If the AP is not working as it should, I disengage it and take over manually - or try to (just three hours ago, I had the Shuttle entry AP kill me when I switched it to low energy logic before I could even figure out what it was trying to do...) As I would hope people do in reality.
So yes, I'd try to recover from stall by descending at a steep angle to recover speed and then pull out gradually. Usually does the trick.
I am talking for unoperable plane, not for something else- I was alseep, computer decides to crush my plane. Without eny logic reason! And how the plane will stall with A/p when it's on cruise altitude? Without a loss of fuel! This is not logical, Thorsten, there is no logic reason for it!

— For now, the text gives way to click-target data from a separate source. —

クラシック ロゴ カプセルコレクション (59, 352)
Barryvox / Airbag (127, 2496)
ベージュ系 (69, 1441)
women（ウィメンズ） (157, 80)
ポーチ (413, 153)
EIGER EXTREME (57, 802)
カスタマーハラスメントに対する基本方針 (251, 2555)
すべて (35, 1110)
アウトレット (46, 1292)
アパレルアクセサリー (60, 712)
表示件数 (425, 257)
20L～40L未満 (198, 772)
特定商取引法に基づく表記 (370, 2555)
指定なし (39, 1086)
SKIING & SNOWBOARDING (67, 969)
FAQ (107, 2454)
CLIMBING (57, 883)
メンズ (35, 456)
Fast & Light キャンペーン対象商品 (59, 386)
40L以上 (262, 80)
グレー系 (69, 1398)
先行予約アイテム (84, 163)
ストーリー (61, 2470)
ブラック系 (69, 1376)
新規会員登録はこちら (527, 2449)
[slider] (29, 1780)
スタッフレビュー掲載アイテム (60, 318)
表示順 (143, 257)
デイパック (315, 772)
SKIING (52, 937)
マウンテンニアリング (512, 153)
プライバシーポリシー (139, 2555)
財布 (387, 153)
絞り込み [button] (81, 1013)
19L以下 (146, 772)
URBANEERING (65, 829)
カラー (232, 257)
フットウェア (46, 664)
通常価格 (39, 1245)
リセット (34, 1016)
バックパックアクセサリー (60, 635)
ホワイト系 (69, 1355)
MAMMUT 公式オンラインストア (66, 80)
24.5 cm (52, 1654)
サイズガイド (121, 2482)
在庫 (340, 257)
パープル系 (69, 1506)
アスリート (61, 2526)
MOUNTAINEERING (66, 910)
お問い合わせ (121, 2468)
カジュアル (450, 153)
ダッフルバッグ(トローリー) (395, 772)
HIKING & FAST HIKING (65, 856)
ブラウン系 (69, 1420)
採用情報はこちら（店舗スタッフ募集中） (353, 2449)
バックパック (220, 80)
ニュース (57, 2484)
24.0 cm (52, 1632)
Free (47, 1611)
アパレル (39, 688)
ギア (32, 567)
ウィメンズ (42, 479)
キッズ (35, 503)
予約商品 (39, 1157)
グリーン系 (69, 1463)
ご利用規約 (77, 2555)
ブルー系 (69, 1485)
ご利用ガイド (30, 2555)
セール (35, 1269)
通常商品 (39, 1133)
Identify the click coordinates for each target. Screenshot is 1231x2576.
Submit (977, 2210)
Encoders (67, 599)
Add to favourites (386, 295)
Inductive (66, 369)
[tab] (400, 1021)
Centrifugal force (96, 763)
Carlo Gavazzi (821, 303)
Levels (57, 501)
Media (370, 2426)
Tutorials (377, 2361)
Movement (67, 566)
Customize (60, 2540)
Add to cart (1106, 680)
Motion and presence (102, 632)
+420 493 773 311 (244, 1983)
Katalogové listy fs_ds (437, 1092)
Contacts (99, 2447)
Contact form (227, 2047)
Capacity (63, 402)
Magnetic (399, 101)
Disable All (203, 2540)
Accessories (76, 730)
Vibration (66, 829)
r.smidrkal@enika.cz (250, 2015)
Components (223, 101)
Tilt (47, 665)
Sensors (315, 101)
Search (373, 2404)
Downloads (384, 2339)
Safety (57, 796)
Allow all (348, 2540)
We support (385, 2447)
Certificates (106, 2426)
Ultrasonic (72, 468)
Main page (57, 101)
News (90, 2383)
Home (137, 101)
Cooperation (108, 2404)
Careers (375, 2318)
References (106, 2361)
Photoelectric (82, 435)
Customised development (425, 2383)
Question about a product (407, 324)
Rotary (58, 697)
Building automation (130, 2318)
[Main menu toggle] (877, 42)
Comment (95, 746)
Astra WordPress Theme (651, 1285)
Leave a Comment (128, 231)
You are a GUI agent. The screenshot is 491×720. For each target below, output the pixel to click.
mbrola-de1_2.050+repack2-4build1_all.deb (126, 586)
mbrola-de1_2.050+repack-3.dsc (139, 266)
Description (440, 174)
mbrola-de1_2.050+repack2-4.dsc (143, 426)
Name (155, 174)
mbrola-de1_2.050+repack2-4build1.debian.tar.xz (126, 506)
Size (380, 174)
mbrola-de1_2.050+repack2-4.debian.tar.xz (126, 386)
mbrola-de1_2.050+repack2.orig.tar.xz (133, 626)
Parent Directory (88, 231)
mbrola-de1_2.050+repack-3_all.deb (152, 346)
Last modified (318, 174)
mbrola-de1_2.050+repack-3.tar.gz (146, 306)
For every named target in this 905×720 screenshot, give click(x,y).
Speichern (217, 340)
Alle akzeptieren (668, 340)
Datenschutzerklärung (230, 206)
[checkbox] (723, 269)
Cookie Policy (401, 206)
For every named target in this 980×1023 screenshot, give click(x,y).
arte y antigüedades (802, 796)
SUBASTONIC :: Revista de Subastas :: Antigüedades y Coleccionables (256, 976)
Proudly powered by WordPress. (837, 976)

Look, the reason there's pilots in cockpits who aren't supposed to be asleep is just that - you can't trust the machine to get it always right. You just can't.
The problem is not that computers act without logical reason - they're in fact very logical devices, they just have the annoying habit of executing commands literally and without thinking what they mean. So there probably was a perfectly good logical reason for what happened, the AP was trying to do *something* which it considered part of its instruction set - it was just not what you were expecting.
There's no reason to believe that the plane would have been inoperable for a human pilot - direct control problems are far more rare than AP problems (though they occur as well in fly-by-wire setups).